A man of middle age of athletic build undresses to the waist in the street in a strong wind enough and in cool weather. He takes out a jar of honey and begins to coat with it his torso covered with dense hair. Whereupon he ties his hands with dexterity, which would envy even Guddini himself, and... is just standing in this position within the hour.

The residents of Tbilisi could observe such a picture near a prison last week. The man is native of Gali district of Abkhazia bordering with Georgia. This action idea was borrowed from Georgia's history, when in the 13th century the Mongols, which had managed to capture most of Georgia, uncovered the plot of the local princes preparing a rebellion against the invaders. The ringleaders were arrested, coated with honey, hand-tied and thrown in the burning sun. One of the conspirators, who managed to escape, came to the square and sat down by his friends. According to legend, his devotion impressed the Mongols and they released the prisoners.

Whereas our "honey man" wanted in such a way to express his solidarity with the former Georgia's Interior Minister Bacho Akhalaia, now being under arrest. He is accused of beating soldiers, torture, abuse of rank and of provoking a prison riot. Anyway, the man has failed to stir the pity of the authorities. And a single character of the action only shows the real number of people willing to support the former official. Perhaps it would be better to coat himself with chocolate, thus highlighting the status Saakashvili's supporters used to have.

In general, an "interesting" situation has arisen in Georgia today. After Bidzina Ivanishvili's Georgian Dream coalition, the opposition party in the past and the ruling now, won the parliamentary elections in autumn 2012, a unique political system has developed in the country. The president of the defeated United National Movement now holds office; he has 90% of executive power. Whereas the government is headed by the leader of the parliamentary majority. And these two opposite poles forces try to get along with each other till the next presidential elections in autumn 2013. It is a question at issue whether they manage to do it or not, but both try to spite each other as they can.

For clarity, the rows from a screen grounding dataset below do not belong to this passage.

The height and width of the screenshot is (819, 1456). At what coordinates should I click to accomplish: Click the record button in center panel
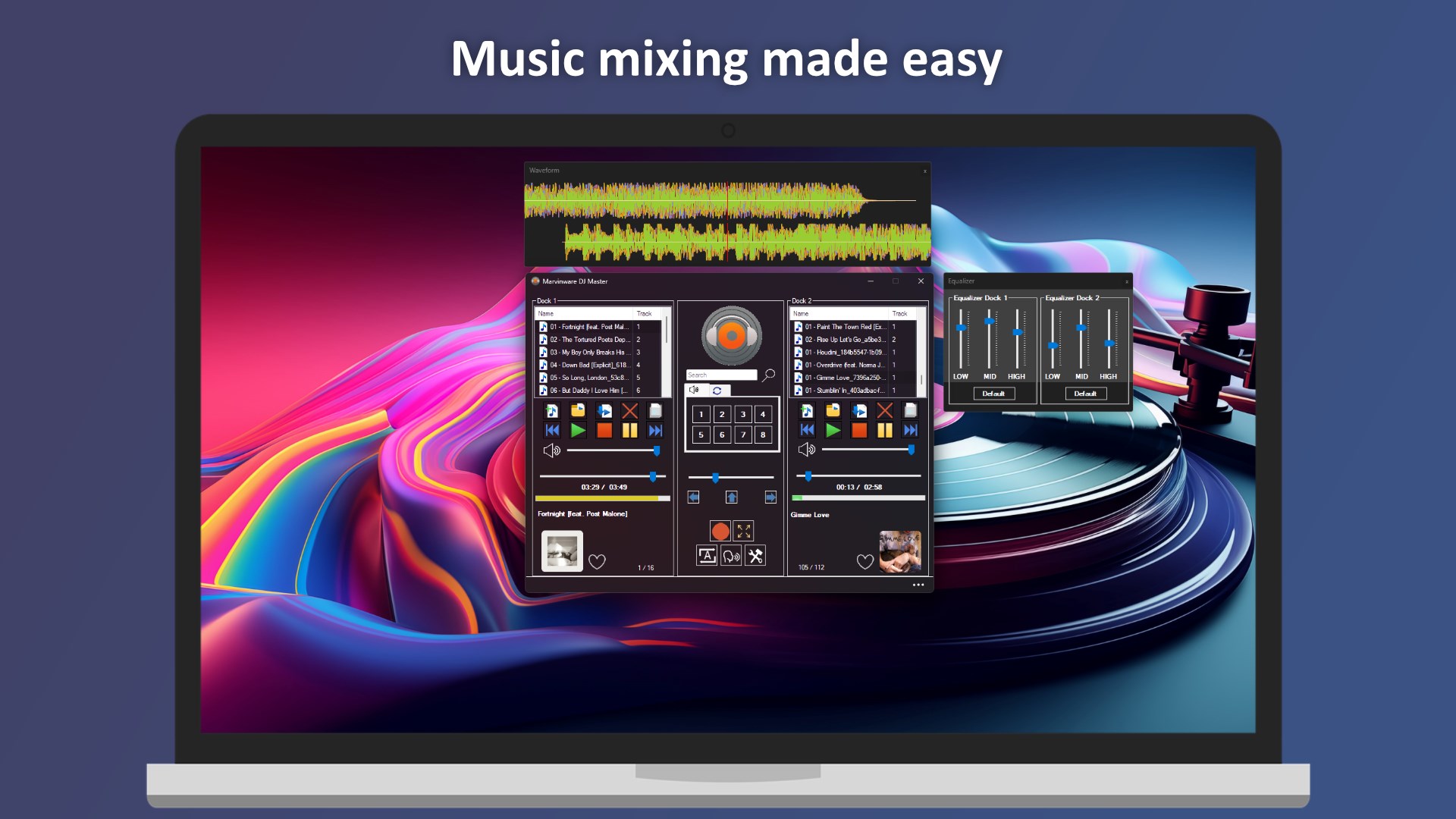coord(720,531)
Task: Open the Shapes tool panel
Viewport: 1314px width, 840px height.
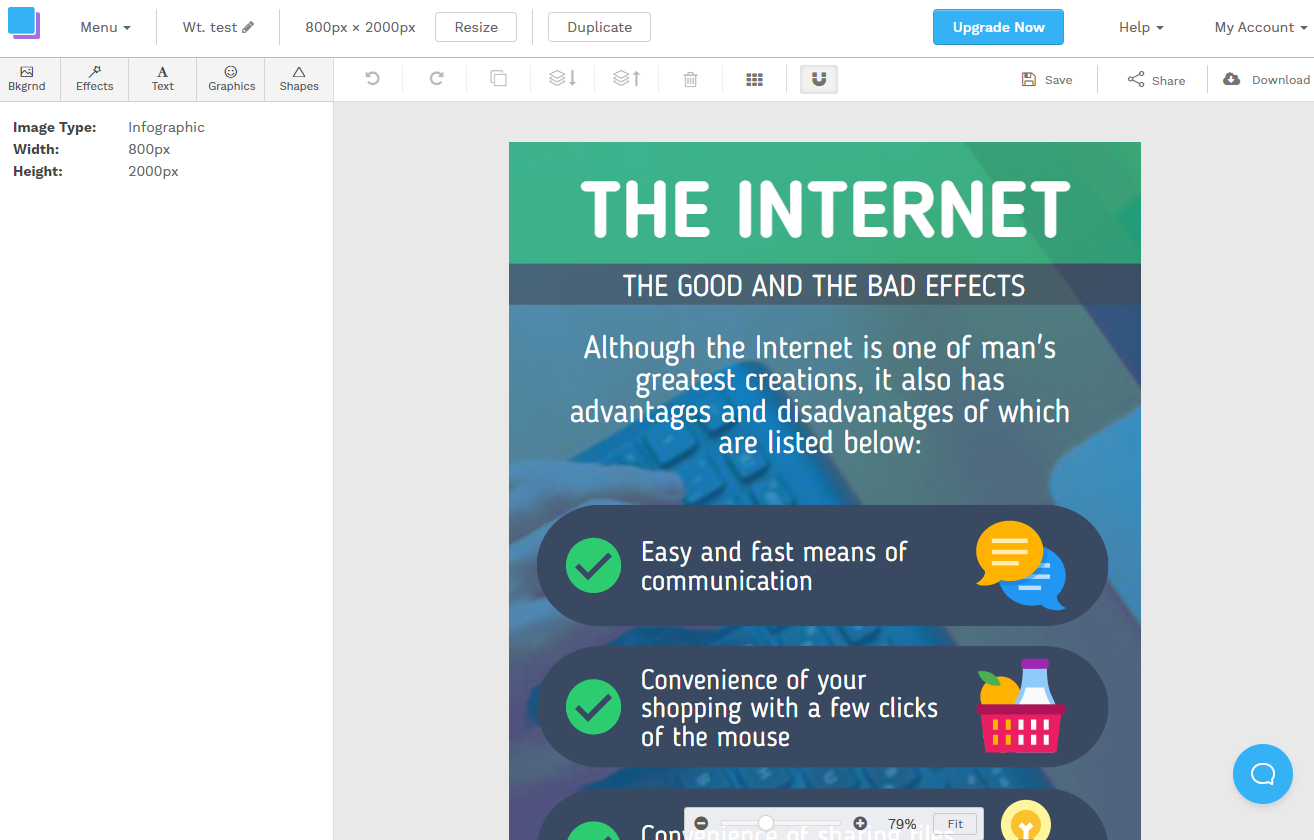Action: pos(299,79)
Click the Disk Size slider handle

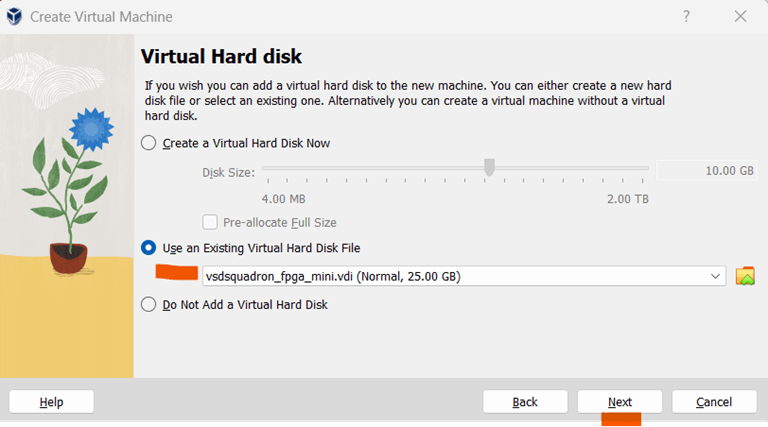pos(489,168)
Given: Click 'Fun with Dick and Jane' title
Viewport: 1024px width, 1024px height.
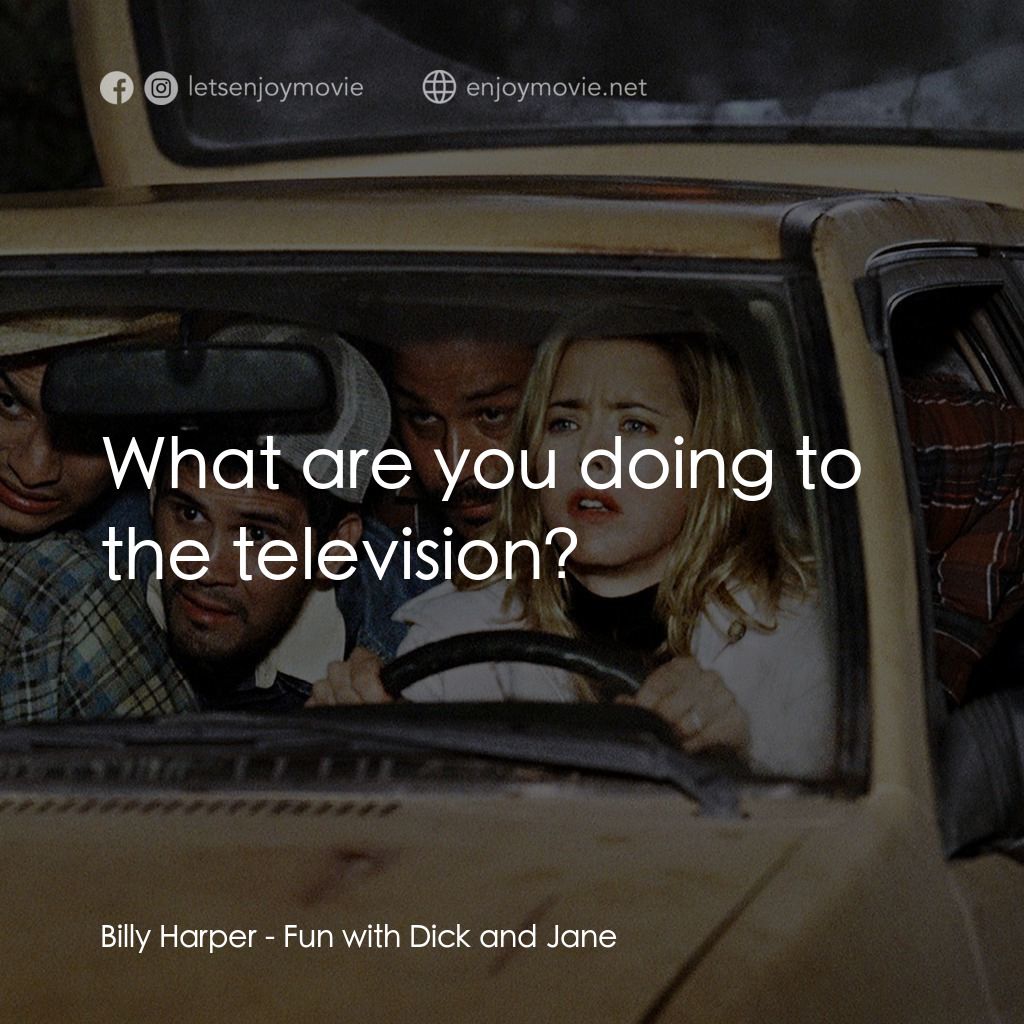Looking at the screenshot, I should 452,938.
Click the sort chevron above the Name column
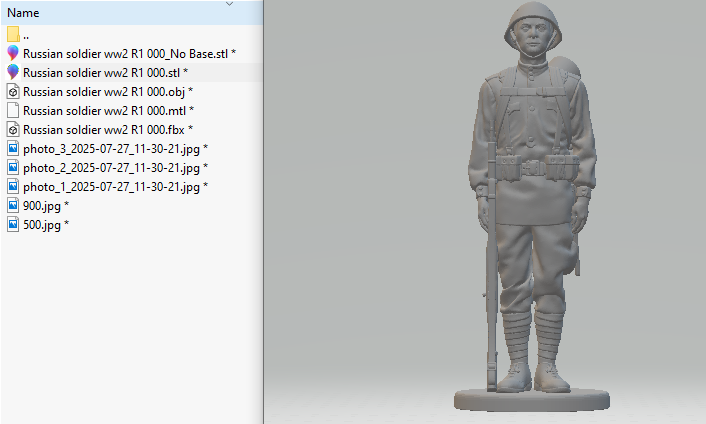The height and width of the screenshot is (424, 706). (230, 4)
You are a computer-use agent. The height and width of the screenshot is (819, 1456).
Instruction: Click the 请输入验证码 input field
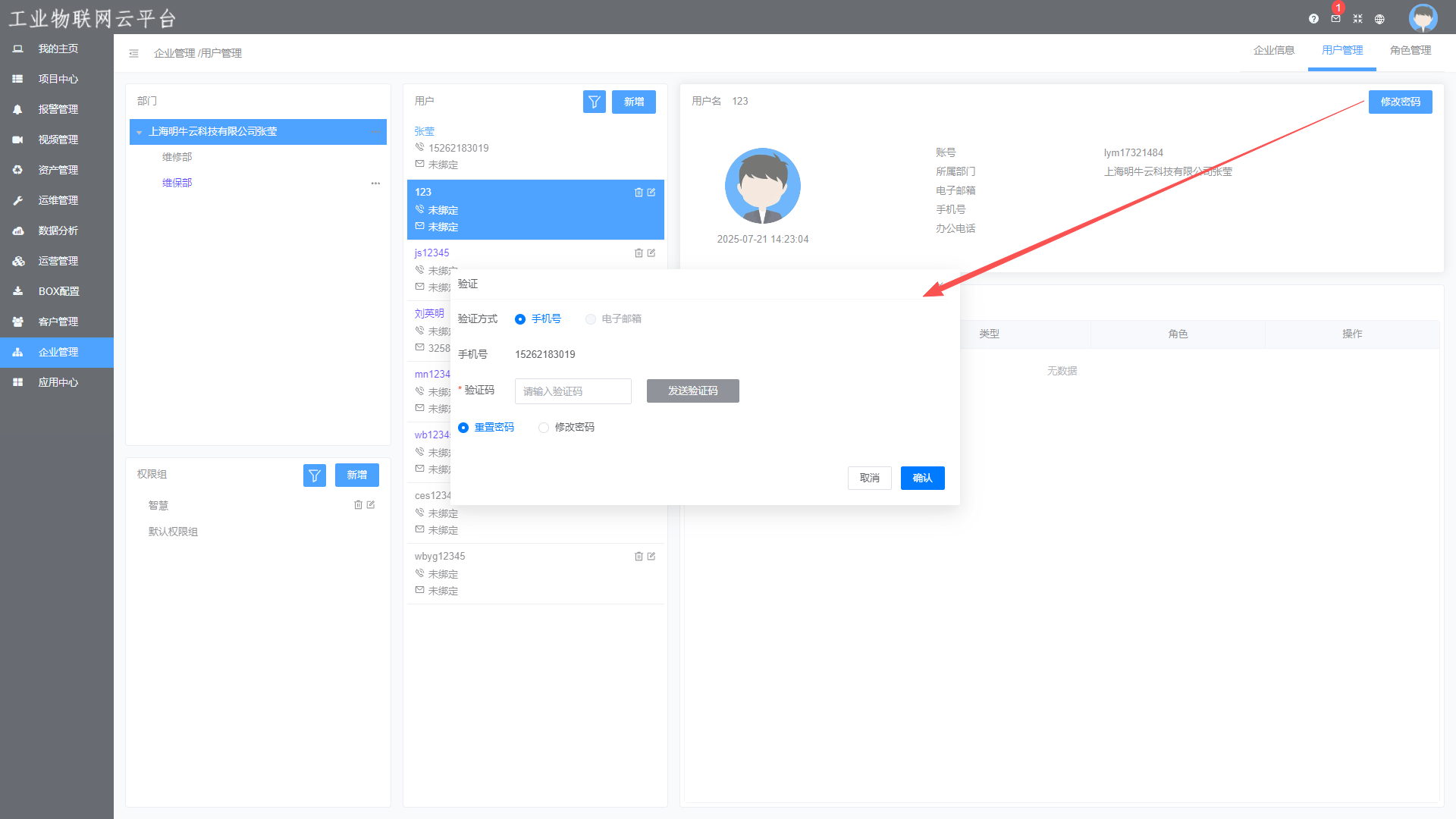573,391
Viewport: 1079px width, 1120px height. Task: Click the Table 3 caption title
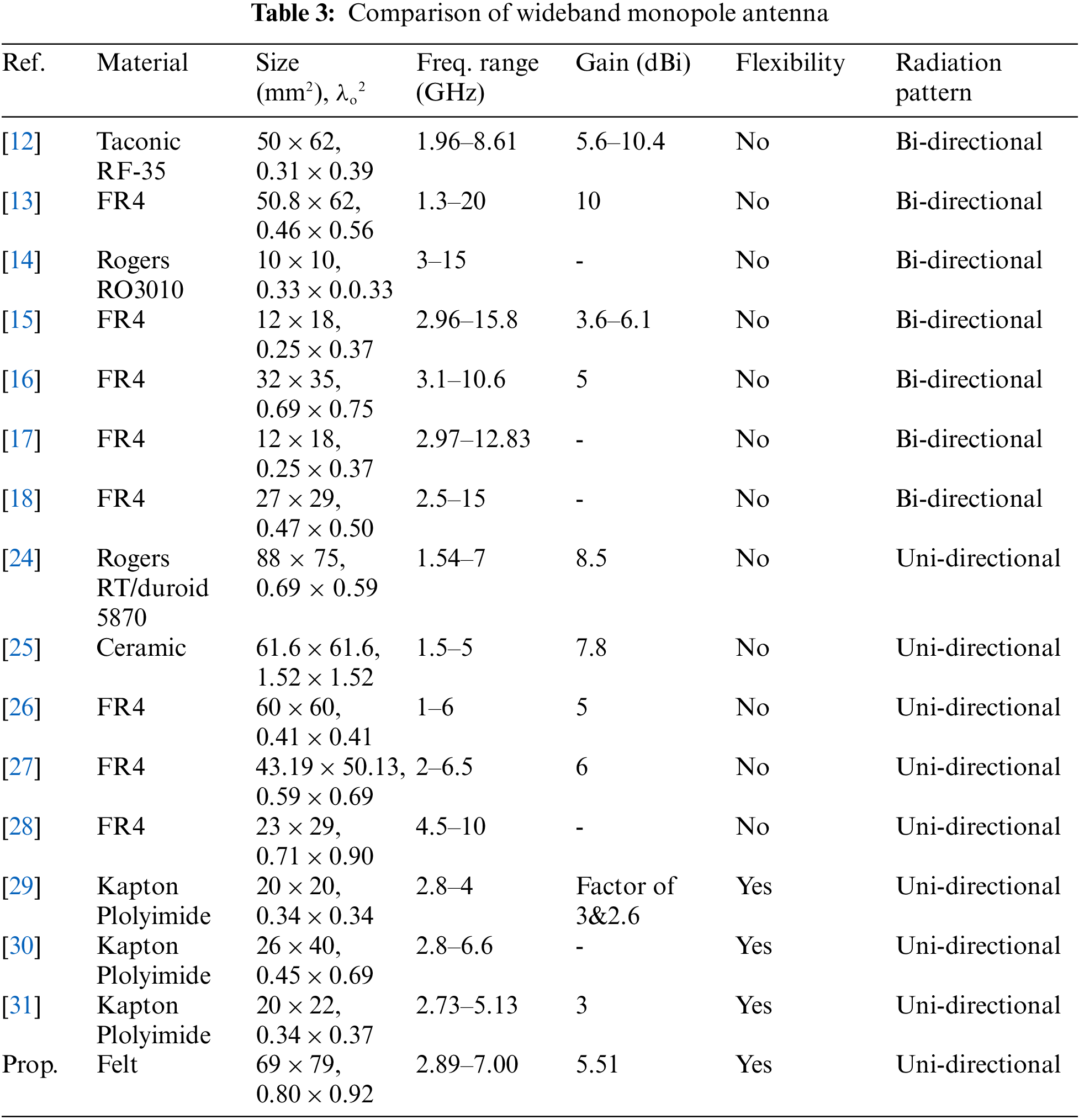click(540, 14)
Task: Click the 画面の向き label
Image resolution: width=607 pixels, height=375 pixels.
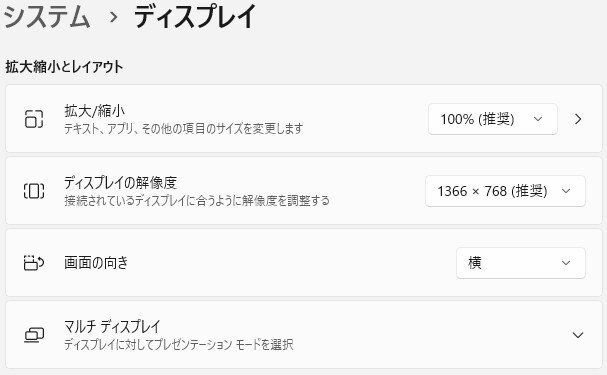Action: (x=96, y=263)
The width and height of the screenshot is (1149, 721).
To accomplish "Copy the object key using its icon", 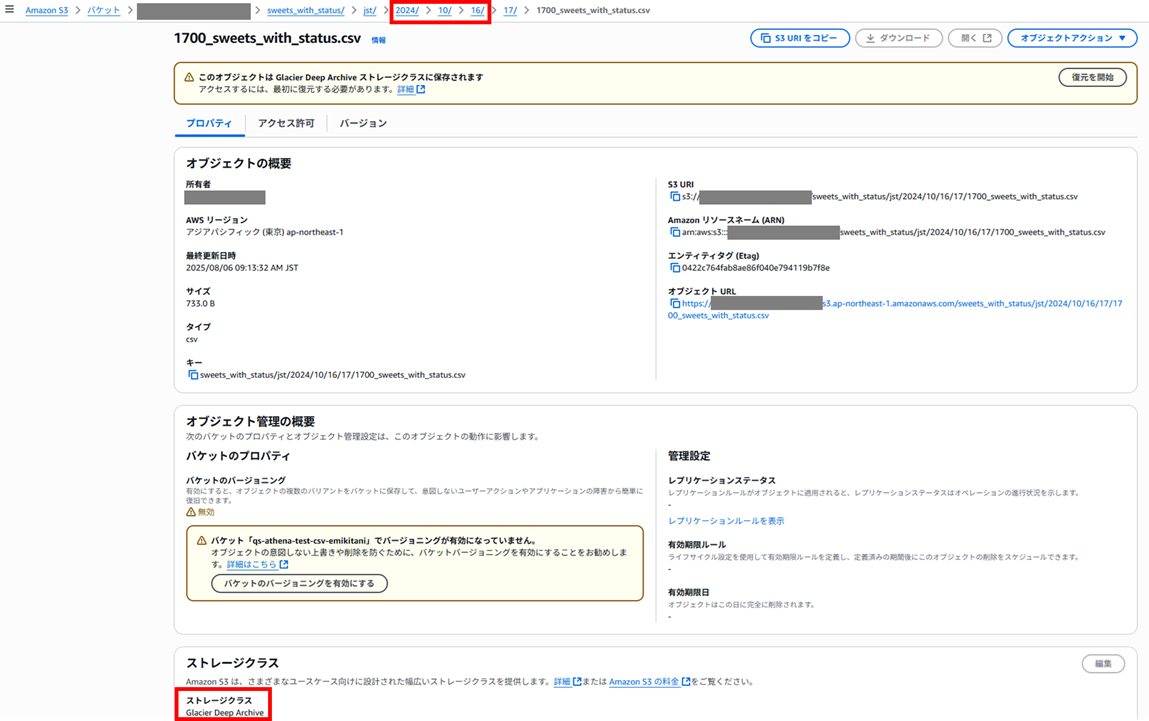I will 193,375.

The latest evidence thereof is the acceptance by the Georgian Parliament on March 25 in the third reading of a constitutional amendment that would limit the powers of the presidential powers in Georgia. From this point on, the president will not be able to unilaterally appoint cabinet ministers after the dissolution of the parliament, which three times passed a no-confidence motion against the government represented by the president. In addition, the amendments impose ban on the dissolution of parliament "from May before the presidential election before the inauguration of the newly elected head of state". Pending these amendments, in compliance with the Georgian Constitution, the president has the right to dissolve parliament and begin the dissolution of the government, without waiting for new parliamentary elections.

This is not to say that Saakashvili has been finally removed from power, but as the saying goes, "the cobbler has remained barefoot". And although it is still six months before the presidential election, and the two sides can both strengthen their positions and lose them but one thing is obvious: Even thousands of supporters coated with honey would not help Saakashvili.